Growth figures are staying or turning positive, especially in the big economies like China, Japan, Indonesia and India. But the recent volatility of Asian stockmarkets is a reminder that today’s good news is not yet tomorrow’s happiness.
Behind this rebound are the demand-generating stimulus packages that countries across the world signed December 2009 onwards. The real confidence booster is evidence that China is picking up steam.
But stimuli are not forever. And China’s growth rests on cheap credit flows that cannot last. Money supply was up 28.4 per cent for the year ending July. This compares to the country’s average annual growth of 16.8 per cent the previous eight years.
“These growth rates are not sustainable,” said Ed Yaterini, economist with Yaterini Associates.
Hence the nervousness of China’s equity markets. As 60 per cent of the buyers are retail investors, there is a strong tendency for profit-booking. “The markets are high and valuations are getting ahead of the economy,” said Francis Lun of Fulbright Securities in Hong Kong. “Investors are starting to wake up to that.”
The hope is that the present growth would kickstart a virtuous cycle of Asian consumers spending more that would ultimately lead to greater trade flows between nations.
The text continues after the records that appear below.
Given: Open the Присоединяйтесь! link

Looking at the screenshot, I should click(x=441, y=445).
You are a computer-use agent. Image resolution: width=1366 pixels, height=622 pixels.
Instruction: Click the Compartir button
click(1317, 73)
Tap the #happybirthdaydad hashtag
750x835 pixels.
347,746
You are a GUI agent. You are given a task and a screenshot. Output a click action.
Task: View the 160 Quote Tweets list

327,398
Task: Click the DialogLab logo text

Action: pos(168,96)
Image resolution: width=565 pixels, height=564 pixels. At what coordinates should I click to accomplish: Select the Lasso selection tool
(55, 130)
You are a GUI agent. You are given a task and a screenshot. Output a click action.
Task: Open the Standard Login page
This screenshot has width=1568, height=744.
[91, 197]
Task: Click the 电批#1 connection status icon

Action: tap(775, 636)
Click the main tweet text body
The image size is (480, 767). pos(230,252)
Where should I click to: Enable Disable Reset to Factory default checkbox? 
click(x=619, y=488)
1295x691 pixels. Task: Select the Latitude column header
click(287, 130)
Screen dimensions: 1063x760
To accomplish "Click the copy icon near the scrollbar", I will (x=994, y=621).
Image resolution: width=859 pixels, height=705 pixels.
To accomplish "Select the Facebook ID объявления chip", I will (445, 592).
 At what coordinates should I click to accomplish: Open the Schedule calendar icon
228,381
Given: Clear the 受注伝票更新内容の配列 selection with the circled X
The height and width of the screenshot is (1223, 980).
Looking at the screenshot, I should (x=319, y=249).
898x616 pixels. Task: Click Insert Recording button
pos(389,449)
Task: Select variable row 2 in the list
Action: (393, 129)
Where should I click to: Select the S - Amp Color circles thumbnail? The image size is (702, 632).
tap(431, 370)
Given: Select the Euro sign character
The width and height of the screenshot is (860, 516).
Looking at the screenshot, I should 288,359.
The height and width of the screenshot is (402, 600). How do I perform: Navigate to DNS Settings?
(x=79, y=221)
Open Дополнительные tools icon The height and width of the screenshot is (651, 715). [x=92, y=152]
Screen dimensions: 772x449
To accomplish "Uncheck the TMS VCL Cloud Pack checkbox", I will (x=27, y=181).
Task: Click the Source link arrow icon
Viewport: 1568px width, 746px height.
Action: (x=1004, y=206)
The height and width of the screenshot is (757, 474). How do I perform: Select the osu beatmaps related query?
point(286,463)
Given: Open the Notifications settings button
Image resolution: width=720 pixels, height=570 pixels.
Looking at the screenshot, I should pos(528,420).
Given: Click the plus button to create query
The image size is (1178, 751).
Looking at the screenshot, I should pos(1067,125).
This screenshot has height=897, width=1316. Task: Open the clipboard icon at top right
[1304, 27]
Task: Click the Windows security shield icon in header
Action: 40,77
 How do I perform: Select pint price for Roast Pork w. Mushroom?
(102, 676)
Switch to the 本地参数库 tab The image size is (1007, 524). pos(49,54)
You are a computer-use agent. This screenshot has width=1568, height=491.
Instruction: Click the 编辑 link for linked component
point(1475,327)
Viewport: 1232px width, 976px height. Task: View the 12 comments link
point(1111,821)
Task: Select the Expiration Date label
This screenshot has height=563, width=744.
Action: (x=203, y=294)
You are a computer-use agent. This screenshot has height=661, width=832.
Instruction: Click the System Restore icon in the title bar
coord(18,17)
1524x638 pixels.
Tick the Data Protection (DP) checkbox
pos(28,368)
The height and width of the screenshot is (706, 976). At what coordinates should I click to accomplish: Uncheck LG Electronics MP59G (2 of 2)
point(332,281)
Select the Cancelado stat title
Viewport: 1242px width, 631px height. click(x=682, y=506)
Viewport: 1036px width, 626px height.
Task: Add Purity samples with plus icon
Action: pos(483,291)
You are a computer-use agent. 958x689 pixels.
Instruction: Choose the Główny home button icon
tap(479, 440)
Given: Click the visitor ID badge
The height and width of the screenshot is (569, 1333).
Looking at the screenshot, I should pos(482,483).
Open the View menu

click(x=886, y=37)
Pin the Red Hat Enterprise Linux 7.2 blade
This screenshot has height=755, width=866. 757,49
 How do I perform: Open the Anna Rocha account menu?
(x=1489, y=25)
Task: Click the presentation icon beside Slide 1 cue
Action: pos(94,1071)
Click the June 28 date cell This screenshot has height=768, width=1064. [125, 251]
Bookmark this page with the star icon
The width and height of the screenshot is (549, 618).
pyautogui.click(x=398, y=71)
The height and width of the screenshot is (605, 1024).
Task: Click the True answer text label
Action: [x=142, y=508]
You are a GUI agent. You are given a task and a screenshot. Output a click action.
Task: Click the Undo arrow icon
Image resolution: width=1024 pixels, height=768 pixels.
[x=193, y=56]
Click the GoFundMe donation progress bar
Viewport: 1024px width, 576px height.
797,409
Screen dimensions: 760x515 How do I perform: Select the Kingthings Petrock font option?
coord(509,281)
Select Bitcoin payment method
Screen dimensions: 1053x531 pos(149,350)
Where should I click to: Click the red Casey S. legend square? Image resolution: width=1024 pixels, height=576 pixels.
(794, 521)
Chinese, and to a lesser extent Indian, consumers are spending.
Don’t add any meaningful scale to this, however. For the world to grow, the two largest economies — the US and Japan — have to grow.
Neither is. Japanese exports are tumbling, while the US is in a recession. Credit rating agency Standard & Poor’s said only five of the 14 Asia-Pacific economies it covers will post positive growth this year, nine will still report contractions.
Even if the growth cycle kicks in, Asian economies will have to get used to the idea that the good times won’t be as heady as the past. American consumers are saving rather than spending. Ageing Japan will probably never again shop till it drops.
China is there, but so far, hasn’t been able to free itself of government-driven, investment-led addiction. If it does, the world economy will be revolutionised. If it doesn’t, the rebound may lose speed quickly.